▶ **Entries**
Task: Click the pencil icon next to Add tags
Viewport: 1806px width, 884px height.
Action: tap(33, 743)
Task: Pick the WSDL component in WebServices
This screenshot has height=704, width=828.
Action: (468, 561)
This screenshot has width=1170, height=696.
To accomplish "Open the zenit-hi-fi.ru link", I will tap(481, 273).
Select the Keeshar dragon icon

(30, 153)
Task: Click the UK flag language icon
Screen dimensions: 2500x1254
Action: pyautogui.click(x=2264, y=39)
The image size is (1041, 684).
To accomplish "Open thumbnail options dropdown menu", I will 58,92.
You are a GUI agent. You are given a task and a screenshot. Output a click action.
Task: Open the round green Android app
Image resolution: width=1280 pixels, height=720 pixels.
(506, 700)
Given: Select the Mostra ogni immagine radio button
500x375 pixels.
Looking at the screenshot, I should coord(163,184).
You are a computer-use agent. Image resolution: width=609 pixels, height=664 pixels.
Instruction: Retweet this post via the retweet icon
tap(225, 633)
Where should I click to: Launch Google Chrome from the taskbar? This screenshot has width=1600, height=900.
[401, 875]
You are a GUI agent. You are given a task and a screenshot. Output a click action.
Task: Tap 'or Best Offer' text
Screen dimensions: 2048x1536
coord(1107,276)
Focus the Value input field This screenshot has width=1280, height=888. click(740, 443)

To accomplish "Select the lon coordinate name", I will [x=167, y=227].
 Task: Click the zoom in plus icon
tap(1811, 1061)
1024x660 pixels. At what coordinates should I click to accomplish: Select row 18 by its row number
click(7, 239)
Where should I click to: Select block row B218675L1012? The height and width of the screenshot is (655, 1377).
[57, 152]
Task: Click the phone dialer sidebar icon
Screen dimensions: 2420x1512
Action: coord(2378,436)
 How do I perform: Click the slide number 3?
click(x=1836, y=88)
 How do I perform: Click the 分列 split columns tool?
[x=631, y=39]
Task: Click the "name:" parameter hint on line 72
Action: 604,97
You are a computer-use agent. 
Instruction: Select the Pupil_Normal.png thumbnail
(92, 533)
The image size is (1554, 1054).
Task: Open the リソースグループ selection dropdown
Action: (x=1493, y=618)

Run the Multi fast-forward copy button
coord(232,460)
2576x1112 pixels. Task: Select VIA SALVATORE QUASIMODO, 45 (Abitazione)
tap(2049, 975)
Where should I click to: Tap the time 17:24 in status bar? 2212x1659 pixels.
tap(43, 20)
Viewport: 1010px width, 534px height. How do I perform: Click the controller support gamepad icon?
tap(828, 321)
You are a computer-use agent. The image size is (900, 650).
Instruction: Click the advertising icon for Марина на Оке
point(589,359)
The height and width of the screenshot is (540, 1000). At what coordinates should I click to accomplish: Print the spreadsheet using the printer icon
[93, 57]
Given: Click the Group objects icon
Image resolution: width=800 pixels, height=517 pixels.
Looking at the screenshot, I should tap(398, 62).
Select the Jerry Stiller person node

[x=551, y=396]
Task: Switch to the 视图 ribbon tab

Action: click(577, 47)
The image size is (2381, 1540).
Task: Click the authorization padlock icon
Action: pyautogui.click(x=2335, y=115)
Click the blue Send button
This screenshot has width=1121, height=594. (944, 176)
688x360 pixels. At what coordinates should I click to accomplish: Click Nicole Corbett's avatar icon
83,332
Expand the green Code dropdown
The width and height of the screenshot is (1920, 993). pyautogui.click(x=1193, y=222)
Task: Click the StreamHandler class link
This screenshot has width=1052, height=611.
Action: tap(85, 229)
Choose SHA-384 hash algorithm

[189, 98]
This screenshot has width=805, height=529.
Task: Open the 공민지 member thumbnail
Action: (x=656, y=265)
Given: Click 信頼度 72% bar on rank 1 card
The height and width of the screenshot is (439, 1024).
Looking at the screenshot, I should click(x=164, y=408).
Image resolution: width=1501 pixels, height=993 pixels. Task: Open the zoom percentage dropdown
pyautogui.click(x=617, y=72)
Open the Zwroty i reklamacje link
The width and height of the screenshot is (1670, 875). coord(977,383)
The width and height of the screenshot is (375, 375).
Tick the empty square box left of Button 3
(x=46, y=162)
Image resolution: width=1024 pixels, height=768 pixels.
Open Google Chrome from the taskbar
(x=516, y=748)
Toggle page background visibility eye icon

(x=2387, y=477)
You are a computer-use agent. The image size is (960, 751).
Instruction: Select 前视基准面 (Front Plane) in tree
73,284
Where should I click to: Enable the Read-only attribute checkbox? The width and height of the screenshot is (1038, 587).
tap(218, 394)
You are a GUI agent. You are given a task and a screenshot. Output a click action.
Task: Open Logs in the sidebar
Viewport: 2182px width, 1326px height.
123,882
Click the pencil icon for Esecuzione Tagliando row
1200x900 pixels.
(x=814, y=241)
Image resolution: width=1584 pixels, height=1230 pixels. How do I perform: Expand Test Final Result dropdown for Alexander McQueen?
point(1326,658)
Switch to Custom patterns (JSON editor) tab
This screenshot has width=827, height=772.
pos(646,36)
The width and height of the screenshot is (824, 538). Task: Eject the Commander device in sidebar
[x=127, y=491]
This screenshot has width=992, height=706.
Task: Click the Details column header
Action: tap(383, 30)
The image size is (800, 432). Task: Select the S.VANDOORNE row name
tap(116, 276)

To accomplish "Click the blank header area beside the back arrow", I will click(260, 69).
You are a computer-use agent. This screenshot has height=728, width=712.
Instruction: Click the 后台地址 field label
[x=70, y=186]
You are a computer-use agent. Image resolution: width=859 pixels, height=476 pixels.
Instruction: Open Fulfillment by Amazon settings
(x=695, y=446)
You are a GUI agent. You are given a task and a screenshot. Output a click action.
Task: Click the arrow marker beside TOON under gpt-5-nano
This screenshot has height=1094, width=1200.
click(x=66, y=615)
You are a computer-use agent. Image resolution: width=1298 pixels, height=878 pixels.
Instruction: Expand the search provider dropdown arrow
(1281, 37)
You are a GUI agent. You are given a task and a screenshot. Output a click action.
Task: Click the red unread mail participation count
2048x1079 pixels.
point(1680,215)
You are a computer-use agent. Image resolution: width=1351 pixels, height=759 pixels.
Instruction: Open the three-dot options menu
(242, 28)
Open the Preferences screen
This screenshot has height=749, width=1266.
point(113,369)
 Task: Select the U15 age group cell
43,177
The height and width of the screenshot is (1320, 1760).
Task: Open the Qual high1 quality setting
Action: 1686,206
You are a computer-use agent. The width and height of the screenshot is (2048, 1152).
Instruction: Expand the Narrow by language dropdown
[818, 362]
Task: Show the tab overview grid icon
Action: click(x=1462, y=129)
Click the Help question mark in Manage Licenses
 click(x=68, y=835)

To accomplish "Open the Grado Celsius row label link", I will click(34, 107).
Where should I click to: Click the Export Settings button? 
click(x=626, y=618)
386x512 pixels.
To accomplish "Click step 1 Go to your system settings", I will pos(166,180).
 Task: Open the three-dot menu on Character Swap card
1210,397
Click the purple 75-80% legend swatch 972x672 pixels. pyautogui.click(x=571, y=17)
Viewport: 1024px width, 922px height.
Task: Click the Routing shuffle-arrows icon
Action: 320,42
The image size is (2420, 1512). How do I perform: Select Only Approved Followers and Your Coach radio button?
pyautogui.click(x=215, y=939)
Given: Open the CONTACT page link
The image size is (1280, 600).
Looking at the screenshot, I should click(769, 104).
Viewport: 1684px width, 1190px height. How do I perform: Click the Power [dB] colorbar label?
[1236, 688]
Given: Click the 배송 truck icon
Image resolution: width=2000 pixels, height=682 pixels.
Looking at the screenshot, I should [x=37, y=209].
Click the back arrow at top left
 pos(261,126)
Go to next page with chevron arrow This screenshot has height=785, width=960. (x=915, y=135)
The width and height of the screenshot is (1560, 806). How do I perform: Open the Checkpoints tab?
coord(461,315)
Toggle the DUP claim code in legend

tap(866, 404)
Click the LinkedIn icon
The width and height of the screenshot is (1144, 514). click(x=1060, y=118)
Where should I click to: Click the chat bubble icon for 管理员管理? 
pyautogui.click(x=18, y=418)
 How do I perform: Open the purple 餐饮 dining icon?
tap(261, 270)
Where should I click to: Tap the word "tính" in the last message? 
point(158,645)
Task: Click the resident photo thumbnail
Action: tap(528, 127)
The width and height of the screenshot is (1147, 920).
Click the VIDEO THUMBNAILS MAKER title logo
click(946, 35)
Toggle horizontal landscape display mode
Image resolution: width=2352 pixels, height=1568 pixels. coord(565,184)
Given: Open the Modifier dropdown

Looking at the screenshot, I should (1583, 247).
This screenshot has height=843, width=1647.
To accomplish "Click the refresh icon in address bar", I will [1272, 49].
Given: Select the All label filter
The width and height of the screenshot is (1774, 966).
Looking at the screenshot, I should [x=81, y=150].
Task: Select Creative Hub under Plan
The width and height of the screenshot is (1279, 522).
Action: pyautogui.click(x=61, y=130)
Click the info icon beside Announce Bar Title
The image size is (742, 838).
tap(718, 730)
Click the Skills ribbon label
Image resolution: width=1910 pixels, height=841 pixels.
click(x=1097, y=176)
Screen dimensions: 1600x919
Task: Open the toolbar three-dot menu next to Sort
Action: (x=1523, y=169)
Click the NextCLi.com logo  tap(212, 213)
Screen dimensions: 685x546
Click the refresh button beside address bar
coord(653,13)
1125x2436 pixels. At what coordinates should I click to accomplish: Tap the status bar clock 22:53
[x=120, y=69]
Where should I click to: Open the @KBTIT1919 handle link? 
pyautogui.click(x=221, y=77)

▶ **The request**
Please give the entries from the line containing "Viewport: 1010px width, 534px" through the line containing "point(589,359)" again, swapping "gamepad" for "joystick" and leaving everything else unchanged.

▶ **Answer**
Viewport: 1010px width, 534px height. How do I perform: Click the controller support joystick icon?
tap(828, 321)
You are a computer-use agent. The image size is (900, 650).
Instruction: Click the advertising icon for Марина на Оке
point(589,359)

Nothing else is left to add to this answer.